◆ Data listing ◆
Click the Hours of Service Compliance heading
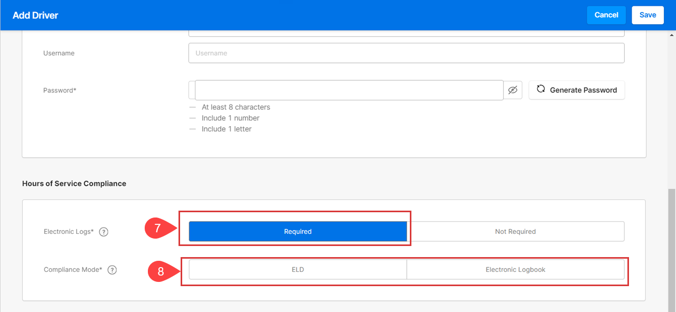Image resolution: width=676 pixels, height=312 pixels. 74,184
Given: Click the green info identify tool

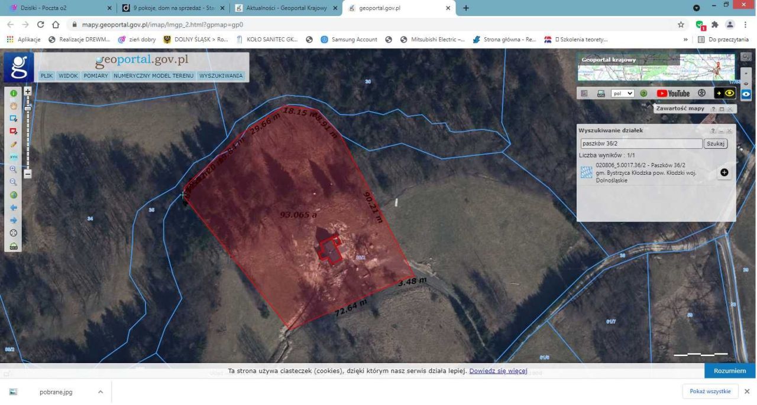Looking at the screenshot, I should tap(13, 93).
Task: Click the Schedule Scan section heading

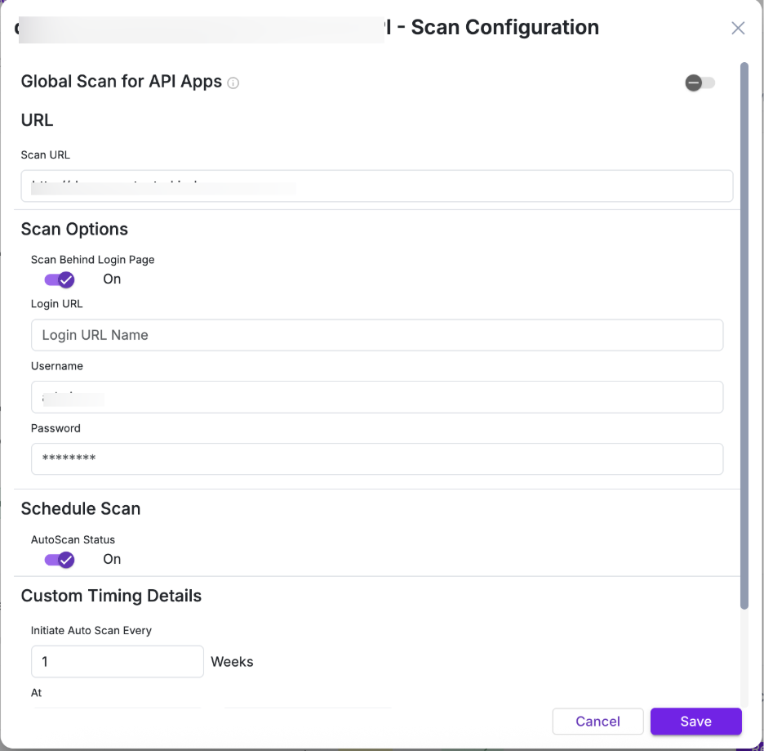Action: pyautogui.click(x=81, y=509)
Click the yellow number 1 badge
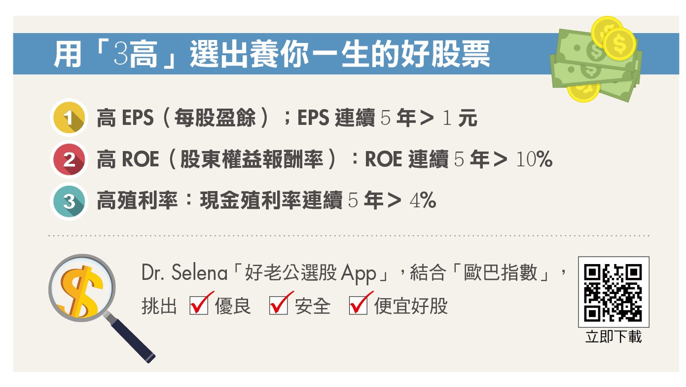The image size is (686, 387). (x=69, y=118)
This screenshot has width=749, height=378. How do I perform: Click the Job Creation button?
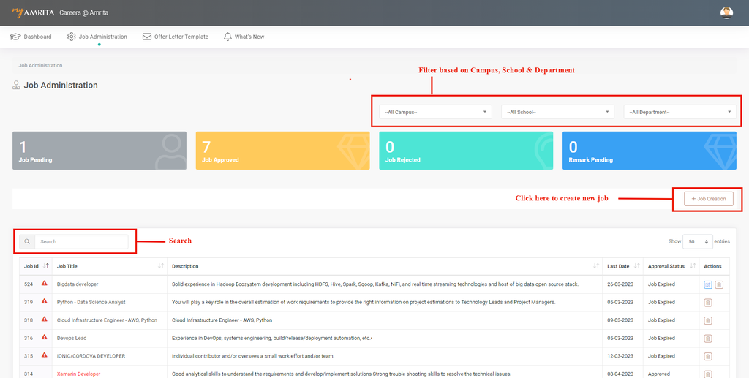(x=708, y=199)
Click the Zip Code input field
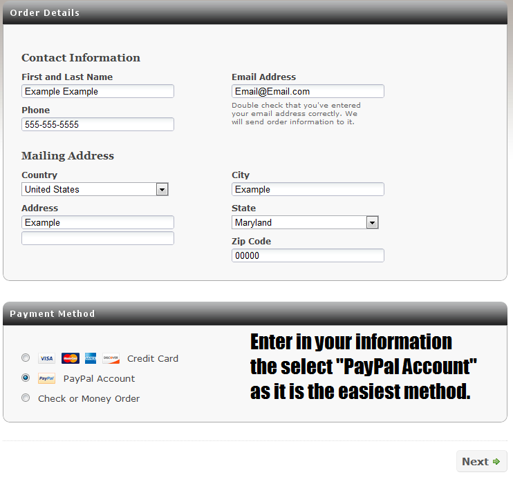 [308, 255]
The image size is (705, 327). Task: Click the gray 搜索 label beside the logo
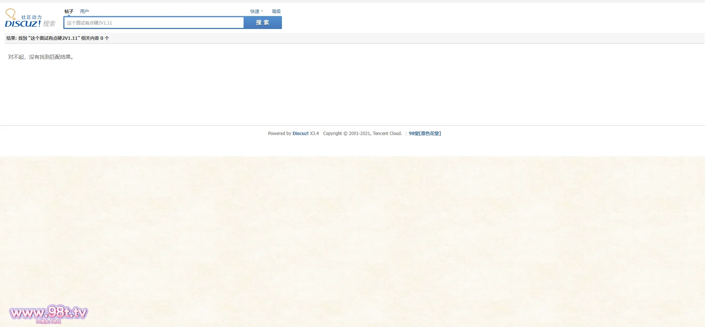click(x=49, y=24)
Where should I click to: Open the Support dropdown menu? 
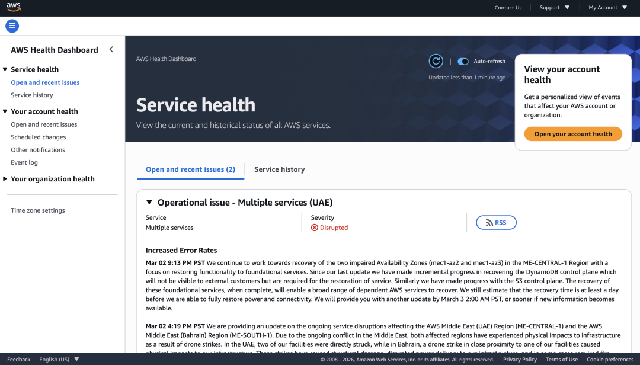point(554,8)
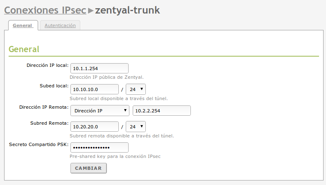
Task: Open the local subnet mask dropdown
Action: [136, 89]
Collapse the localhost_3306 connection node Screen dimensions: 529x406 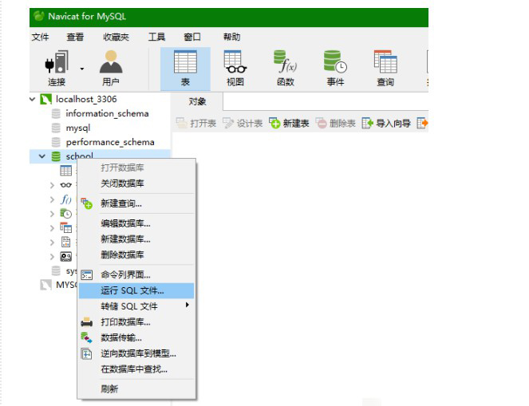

◆ Your task ◆
Repeat the material above in full and exactly, apart from the pictures.

◆ Output below ◆
Click the Hours of Service Compliance heading
Image resolution: width=676 pixels, height=312 pixels. 74,184
Given: Click the green info identify tool

Looking at the screenshot, I should tap(13, 93).
Task: Click the Schedule Scan section heading

Action: pyautogui.click(x=81, y=509)
Click the yellow number 1 badge
The image size is (686, 387). (x=69, y=118)
This screenshot has width=749, height=378. How do I perform: Click the Job Creation button?
(x=708, y=199)
Click the Zip Code input field
 [308, 255]
The image size is (705, 327). Task: Click the gray 搜索 label beside the logo
click(x=49, y=24)
Where should I click to: Open the Support dropdown menu? 
point(554,8)
Task: Open the local subnet mask dropdown
Action: [136, 89]
Collapse the localhost_3306 connection node Screen dimensions: 529x406 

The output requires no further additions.